Tennis Australia said on Monday it was confident players would not boycott the Australian Open over a pay disagreement, but it was taking the threat seriously.
The Sunday Times of London reported ATP Tour players were considering a boycott of January's Australian Open in a bid to gain a higher percentage of Grand Slam event revenues for themselves.
Tennis Australia director Craig Tiley said he did not view reports of a threatened boycott by players with alarm, saying he was sure the world's best players would be in Melbourne for the tournament.
"We're confident that the players will be in Melbourne in January and we'll be working through in the coming months to put forward some solution towards compensation," he told the Australian Broadcasting Corporation.
At issue is the pay of lower-ranked players who often exit in the first round after making the long journey Down Under.
While they pocket some Aus$20,800 ($21,600 US) for a first round defeat at the Australian Open, some players struggle to make ends meet during the year, as they pay for much of their own expenses and travel.
Without a high profile, they are also unable to score lucrative sponsorship deals that could help sustain their career.
"The problem is that the players that are ranked about 100 and lower are not making sufficient money to support themselves right throughout the year," Tiley said.

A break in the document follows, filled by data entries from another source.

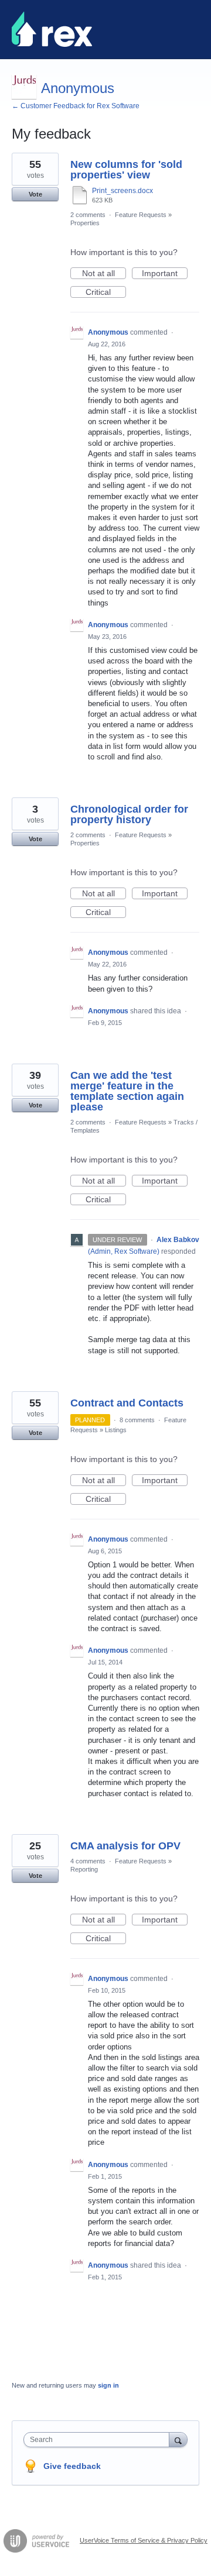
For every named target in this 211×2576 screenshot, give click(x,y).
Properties (85, 222)
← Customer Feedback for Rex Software (75, 106)
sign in (108, 2385)
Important (165, 274)
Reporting (84, 1869)
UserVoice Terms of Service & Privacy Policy (143, 2540)
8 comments (137, 1419)
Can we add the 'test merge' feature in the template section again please (127, 1091)
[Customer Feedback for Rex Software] (52, 29)
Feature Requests (140, 214)
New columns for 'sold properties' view (126, 170)
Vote (35, 194)
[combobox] (99, 2440)
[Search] (178, 2439)
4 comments (88, 1861)
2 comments (88, 214)
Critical (106, 292)
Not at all (104, 274)
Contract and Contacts (126, 1403)
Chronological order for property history (129, 814)
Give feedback (72, 2466)
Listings (116, 1429)
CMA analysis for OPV (125, 1846)
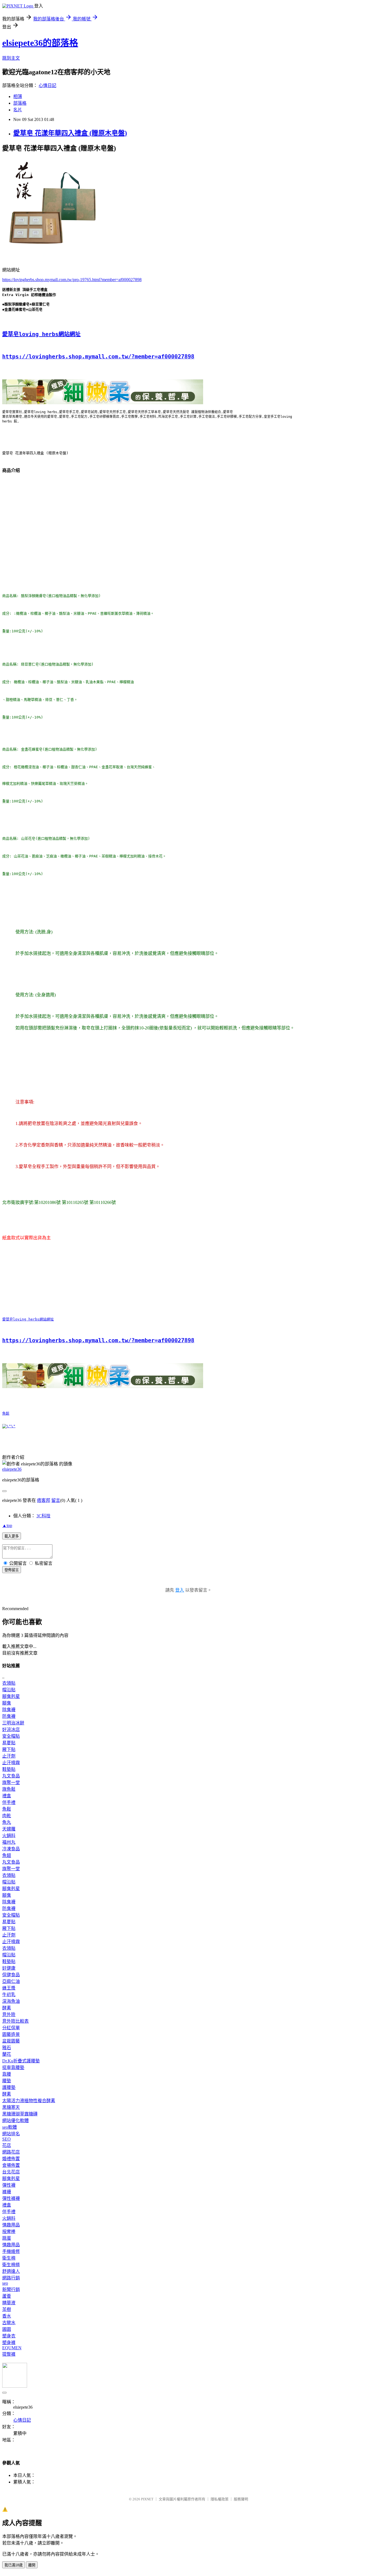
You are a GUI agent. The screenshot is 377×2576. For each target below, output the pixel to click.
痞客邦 (43, 1500)
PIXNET (147, 2499)
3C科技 (43, 1515)
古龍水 (8, 2322)
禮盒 (6, 1795)
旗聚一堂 (11, 1782)
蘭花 (6, 2054)
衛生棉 (8, 2258)
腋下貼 (8, 1749)
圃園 (6, 2329)
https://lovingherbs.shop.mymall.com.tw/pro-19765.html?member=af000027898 (72, 279)
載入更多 (11, 1536)
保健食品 (11, 1974)
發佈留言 (11, 1570)
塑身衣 (8, 2336)
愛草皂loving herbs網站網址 (41, 334)
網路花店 (11, 2152)
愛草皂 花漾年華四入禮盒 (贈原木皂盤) (70, 133)
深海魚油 (11, 2001)
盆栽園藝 (11, 2041)
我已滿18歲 (13, 2565)
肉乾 (6, 1815)
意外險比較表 (15, 2021)
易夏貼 (8, 1742)
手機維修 (11, 2251)
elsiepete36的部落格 (40, 43)
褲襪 (6, 2191)
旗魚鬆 (8, 1789)
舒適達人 (11, 2271)
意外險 (8, 2014)
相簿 (17, 96)
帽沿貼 (8, 1689)
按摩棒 (8, 2231)
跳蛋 (6, 2238)
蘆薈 (6, 2296)
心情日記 (47, 85)
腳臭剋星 (11, 1696)
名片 (17, 109)
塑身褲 (8, 2342)
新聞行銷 (11, 2289)
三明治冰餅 (13, 1723)
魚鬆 (5, 1413)
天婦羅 (8, 1829)
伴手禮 (8, 1802)
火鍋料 (8, 1835)
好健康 (8, 1968)
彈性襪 (8, 2185)
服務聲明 (241, 2499)
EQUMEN (12, 2347)
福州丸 (8, 1842)
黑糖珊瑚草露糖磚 (20, 2114)
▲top (7, 1525)
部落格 (19, 103)
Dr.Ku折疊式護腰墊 (21, 2061)
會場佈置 (11, 2165)
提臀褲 (8, 2354)
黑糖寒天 (11, 2107)
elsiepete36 (12, 1469)
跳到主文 (11, 58)
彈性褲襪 (11, 2198)
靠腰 (6, 2074)
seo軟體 (9, 2127)
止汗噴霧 (11, 1762)
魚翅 (6, 1855)
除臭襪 (8, 1709)
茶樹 (6, 2309)
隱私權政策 (220, 2499)
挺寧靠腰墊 (13, 2067)
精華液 (8, 2302)
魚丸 (6, 1822)
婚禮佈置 (11, 2158)
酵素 (6, 2008)
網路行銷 (11, 2278)
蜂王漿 (8, 1988)
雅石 (6, 2047)
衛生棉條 (11, 2264)
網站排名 (11, 2133)
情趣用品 (11, 2225)
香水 (6, 2316)
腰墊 (6, 2080)
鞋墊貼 (8, 1769)
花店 (6, 2145)
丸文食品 (11, 1776)
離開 (31, 2565)
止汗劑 (8, 1756)
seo (5, 2283)
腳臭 (6, 1703)
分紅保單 (11, 2027)
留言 (55, 1500)
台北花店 (11, 2172)
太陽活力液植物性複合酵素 (28, 2100)
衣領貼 (8, 1683)
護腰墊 (8, 2087)
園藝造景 (11, 2034)
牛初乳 (8, 1994)
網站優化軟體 (15, 2120)
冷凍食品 (11, 1848)
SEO (6, 2139)
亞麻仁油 (11, 1981)
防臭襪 (8, 1716)
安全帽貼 (11, 1736)
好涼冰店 (11, 1729)
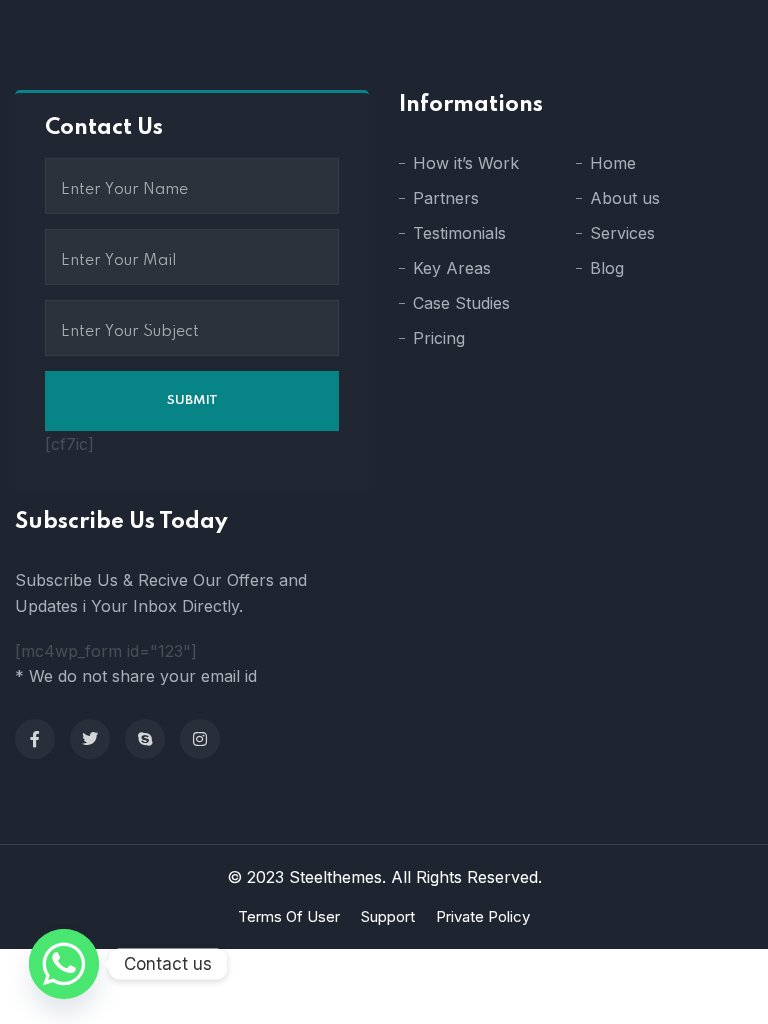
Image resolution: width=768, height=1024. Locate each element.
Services (622, 233)
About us (625, 198)
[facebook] (35, 739)
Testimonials (459, 233)
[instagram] (200, 739)
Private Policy (483, 916)
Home (613, 163)
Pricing (439, 338)
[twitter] (90, 739)
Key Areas (452, 268)
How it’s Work (466, 163)
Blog (607, 268)
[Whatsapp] (64, 964)
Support (388, 916)
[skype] (145, 739)
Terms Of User (289, 916)
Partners (446, 198)
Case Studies (461, 303)
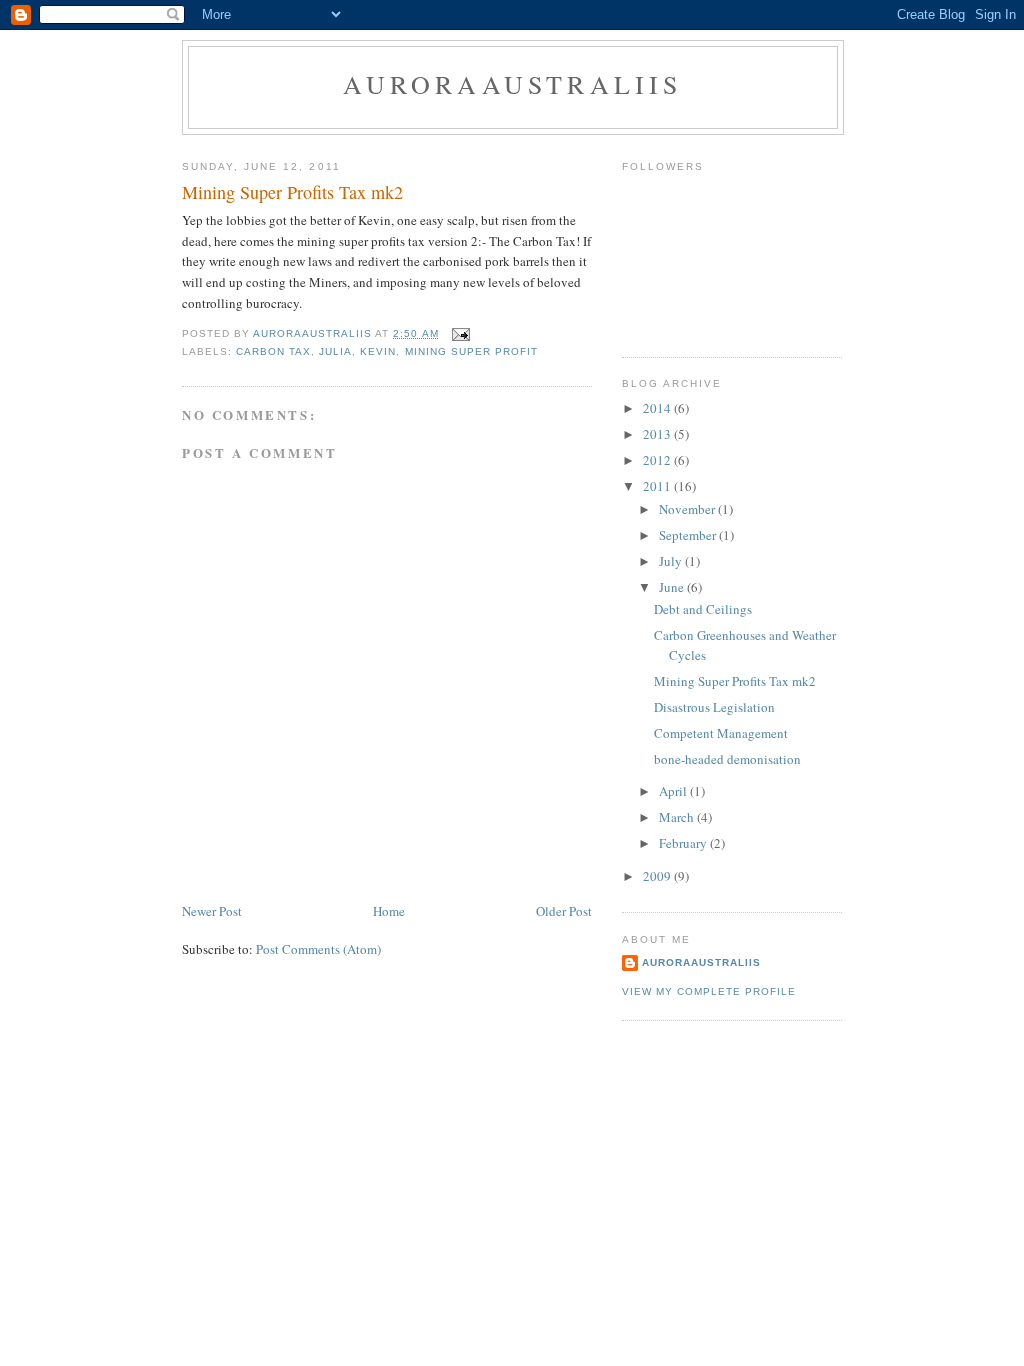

"It's not necessarily just a Grand Slam problem, it's an all sport problem and I think the entire sport needs to sit down and help address the issue, because at the lower ranks of our sport the prize money hasn't changed in 25 years and that's just not good enough."
Tiley said it was unfair to target the Australian Grand Slam, which this year offered the largest prize money in Grand Slam tennis with total prizes of Aus$26 million.
An ATP players meeting, including ATP players council president Roger Federer, was staged Friday in New York ahead of Monday's start of the US Open.
Federer spoke about the meeting on Saturday without mentioning a potential boycott, making it clear he would not reveal any details of what was discussed.
"Obviously always going to be rumors flying, but as long as I'm president of the player council it's always going to stay behind closed doors what exactly has been talked about," he said.